Data entries:

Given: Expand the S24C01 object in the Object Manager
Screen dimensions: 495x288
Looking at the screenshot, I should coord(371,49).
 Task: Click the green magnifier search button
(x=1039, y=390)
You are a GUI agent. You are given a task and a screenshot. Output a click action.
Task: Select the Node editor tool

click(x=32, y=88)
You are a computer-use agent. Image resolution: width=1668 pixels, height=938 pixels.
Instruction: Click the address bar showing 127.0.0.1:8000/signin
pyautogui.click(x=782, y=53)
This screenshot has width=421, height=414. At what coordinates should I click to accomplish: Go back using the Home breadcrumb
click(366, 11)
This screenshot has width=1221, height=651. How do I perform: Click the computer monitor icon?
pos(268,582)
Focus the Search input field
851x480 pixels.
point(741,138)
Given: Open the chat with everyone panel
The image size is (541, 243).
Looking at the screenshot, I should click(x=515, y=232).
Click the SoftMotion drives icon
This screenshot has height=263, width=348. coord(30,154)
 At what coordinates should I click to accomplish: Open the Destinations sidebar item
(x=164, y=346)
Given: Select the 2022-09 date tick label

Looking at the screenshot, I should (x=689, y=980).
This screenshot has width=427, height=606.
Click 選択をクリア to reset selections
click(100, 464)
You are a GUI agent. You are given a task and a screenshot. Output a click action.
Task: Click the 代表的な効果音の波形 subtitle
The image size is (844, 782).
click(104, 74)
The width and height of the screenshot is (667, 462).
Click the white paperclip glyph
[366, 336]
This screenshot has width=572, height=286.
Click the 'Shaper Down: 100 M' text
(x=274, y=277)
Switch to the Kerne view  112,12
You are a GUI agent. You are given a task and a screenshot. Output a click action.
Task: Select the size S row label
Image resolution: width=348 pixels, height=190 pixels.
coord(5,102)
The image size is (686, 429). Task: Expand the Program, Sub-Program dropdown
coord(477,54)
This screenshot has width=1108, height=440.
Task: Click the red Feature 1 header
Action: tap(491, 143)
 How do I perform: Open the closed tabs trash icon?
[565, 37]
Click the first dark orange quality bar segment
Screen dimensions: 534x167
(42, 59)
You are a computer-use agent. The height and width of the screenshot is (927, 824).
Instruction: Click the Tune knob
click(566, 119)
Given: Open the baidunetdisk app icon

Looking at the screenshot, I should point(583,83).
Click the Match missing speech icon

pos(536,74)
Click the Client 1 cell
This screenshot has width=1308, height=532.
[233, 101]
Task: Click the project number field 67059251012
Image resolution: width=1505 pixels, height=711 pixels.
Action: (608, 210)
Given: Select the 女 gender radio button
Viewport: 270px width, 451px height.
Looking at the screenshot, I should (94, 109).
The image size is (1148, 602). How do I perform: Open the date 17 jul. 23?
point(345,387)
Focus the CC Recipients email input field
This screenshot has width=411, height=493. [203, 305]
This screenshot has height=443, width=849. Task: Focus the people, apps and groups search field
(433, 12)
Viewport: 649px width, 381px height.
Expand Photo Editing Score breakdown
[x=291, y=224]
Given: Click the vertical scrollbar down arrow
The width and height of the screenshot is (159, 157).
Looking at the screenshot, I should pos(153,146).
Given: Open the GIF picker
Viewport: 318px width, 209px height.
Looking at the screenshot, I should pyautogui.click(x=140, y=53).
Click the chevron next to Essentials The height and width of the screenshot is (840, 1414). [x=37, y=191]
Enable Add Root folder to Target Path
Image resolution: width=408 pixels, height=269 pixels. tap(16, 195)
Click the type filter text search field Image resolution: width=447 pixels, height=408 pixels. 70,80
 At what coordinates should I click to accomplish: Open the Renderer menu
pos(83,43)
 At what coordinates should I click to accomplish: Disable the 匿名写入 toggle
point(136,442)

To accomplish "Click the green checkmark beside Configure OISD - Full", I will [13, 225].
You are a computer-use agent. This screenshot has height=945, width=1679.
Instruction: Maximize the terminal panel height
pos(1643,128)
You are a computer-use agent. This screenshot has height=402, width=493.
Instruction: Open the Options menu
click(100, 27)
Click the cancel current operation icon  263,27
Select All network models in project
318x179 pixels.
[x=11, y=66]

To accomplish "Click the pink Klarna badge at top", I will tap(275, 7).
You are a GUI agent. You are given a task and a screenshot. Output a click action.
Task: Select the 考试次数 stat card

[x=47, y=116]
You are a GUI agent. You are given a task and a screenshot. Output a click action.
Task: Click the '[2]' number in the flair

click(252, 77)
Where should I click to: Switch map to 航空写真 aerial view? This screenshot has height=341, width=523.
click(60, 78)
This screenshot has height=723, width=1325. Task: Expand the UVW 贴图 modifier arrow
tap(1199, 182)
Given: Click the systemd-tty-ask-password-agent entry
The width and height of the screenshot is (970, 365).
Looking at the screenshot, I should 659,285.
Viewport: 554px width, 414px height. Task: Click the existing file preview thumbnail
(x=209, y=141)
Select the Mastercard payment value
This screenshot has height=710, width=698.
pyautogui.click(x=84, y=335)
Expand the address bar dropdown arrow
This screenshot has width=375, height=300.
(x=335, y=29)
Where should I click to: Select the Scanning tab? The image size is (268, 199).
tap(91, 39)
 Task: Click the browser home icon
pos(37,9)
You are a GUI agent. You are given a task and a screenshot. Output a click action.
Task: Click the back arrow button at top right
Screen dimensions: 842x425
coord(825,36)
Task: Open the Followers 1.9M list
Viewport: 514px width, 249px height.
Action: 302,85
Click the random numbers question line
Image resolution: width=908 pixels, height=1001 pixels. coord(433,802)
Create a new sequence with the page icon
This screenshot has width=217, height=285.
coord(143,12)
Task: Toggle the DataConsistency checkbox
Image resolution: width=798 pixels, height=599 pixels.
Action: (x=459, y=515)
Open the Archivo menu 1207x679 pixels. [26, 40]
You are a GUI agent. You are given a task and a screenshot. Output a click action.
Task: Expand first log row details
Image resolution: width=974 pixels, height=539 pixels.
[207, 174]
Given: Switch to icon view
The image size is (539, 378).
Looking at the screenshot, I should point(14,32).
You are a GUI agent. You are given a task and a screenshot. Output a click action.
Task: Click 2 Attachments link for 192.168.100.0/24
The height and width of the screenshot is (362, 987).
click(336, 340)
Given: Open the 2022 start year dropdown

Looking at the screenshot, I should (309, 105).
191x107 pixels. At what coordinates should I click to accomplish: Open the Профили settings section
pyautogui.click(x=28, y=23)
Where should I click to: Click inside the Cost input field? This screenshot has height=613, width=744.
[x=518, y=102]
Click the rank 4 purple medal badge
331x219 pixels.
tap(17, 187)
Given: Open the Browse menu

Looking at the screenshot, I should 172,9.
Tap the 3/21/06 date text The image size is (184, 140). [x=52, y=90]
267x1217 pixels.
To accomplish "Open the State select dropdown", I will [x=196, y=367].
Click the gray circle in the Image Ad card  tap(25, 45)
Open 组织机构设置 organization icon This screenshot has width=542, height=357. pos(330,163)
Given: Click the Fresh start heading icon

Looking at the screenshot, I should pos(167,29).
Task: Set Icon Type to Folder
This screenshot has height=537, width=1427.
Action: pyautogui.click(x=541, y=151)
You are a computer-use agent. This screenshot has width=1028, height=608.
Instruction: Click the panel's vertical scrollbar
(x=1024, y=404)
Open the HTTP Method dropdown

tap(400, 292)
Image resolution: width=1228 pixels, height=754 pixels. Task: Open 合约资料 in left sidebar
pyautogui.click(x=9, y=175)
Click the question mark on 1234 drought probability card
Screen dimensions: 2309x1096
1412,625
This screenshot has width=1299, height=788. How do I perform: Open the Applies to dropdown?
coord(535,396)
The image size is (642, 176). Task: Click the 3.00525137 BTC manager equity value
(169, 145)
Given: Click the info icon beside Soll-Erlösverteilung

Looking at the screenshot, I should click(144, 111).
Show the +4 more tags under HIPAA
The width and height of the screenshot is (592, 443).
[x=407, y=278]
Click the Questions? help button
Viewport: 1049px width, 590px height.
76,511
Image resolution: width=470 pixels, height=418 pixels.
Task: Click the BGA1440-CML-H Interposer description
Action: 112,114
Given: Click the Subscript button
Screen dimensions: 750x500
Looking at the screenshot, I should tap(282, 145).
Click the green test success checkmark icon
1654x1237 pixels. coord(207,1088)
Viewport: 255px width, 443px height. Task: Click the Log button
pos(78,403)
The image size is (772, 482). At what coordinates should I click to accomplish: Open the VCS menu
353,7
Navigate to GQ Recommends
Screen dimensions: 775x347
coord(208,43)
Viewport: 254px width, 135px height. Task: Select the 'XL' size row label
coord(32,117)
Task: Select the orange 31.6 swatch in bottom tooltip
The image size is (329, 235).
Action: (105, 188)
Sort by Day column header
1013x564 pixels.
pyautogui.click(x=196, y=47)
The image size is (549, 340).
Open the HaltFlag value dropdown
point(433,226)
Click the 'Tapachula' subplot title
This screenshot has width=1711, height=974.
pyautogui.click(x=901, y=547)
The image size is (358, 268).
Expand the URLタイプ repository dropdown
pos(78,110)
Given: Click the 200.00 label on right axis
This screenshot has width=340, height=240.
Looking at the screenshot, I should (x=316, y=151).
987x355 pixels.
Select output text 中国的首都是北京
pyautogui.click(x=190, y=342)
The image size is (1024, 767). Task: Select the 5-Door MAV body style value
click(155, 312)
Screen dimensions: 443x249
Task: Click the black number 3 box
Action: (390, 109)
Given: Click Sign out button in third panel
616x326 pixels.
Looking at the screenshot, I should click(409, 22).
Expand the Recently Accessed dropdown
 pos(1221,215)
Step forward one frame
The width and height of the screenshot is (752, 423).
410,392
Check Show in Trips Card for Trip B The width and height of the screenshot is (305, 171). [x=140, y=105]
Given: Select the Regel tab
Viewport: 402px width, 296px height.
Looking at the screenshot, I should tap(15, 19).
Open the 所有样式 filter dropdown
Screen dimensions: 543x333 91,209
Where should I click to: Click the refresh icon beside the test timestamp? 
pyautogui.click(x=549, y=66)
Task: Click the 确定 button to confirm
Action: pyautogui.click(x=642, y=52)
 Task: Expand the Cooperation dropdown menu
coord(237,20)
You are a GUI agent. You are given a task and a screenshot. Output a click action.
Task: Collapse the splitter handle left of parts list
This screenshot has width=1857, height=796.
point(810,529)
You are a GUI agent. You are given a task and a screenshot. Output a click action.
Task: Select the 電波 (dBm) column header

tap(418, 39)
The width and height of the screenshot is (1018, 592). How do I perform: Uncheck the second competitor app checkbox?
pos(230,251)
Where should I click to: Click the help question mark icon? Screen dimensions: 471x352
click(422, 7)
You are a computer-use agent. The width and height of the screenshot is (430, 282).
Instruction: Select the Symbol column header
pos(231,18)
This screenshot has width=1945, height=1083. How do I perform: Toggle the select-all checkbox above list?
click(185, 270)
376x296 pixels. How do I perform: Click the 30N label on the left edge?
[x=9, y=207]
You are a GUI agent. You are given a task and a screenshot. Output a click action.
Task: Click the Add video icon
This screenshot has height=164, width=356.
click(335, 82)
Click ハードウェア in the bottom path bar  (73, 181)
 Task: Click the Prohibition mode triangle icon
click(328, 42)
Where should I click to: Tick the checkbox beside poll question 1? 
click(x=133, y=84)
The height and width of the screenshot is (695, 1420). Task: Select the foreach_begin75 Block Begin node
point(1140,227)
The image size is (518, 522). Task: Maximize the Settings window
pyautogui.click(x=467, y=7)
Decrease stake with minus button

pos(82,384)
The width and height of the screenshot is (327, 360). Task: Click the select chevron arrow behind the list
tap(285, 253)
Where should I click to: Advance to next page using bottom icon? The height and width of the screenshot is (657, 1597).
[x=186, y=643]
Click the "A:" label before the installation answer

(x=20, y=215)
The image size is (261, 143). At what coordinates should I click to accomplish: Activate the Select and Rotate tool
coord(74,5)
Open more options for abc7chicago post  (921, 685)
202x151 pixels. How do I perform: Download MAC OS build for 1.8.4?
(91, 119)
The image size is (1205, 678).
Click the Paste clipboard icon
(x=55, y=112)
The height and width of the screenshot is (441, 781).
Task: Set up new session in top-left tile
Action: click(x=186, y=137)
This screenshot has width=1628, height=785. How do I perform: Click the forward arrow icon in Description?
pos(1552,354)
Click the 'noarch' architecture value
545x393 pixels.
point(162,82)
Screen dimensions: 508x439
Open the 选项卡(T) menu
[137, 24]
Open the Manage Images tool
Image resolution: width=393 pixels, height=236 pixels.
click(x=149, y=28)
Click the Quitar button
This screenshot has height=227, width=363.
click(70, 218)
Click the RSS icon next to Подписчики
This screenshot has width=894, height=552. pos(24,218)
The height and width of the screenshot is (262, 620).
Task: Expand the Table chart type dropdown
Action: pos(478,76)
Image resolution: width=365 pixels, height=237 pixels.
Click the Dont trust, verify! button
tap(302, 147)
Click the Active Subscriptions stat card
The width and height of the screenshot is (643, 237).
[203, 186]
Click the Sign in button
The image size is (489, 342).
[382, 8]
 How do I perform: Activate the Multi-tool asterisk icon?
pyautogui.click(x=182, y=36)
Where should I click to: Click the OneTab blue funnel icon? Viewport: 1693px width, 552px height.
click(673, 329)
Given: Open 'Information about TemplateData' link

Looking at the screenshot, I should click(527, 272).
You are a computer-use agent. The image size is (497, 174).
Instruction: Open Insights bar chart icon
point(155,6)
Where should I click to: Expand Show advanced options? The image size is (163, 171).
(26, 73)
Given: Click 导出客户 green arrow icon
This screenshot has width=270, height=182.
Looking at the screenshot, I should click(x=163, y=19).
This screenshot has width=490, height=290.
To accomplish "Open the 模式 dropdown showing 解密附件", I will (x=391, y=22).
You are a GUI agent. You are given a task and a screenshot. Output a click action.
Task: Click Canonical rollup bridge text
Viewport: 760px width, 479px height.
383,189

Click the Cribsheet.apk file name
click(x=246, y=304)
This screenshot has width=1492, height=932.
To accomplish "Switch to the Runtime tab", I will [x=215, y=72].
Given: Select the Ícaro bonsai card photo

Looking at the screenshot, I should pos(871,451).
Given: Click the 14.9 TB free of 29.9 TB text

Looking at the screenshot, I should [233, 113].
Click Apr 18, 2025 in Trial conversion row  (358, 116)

#### Exercise requirements
Rewrite the lines from the one containing "Click the Quitar button" through the one containing "click(673, 329)", inclusive, swapping "Sign in" for "Log in" and leaving everything else unchanged.

#### Result of this exercise
Click the Quitar button
This screenshot has height=227, width=363.
click(70, 218)
Click the RSS icon next to Подписчики
This screenshot has width=894, height=552. pos(24,218)
The height and width of the screenshot is (262, 620).
Task: Expand the Table chart type dropdown
Action: pos(478,76)
Image resolution: width=365 pixels, height=237 pixels.
Click the Dont trust, verify! button
tap(302, 147)
Click the Active Subscriptions stat card
The width and height of the screenshot is (643, 237).
[203, 186]
Click the Log in button
The image size is (489, 342).
[382, 8]
 How do I perform: Activate the Multi-tool asterisk icon?
pyautogui.click(x=182, y=36)
Where should I click to: Click the OneTab blue funnel icon? Viewport: 1693px width, 552px height.
click(673, 329)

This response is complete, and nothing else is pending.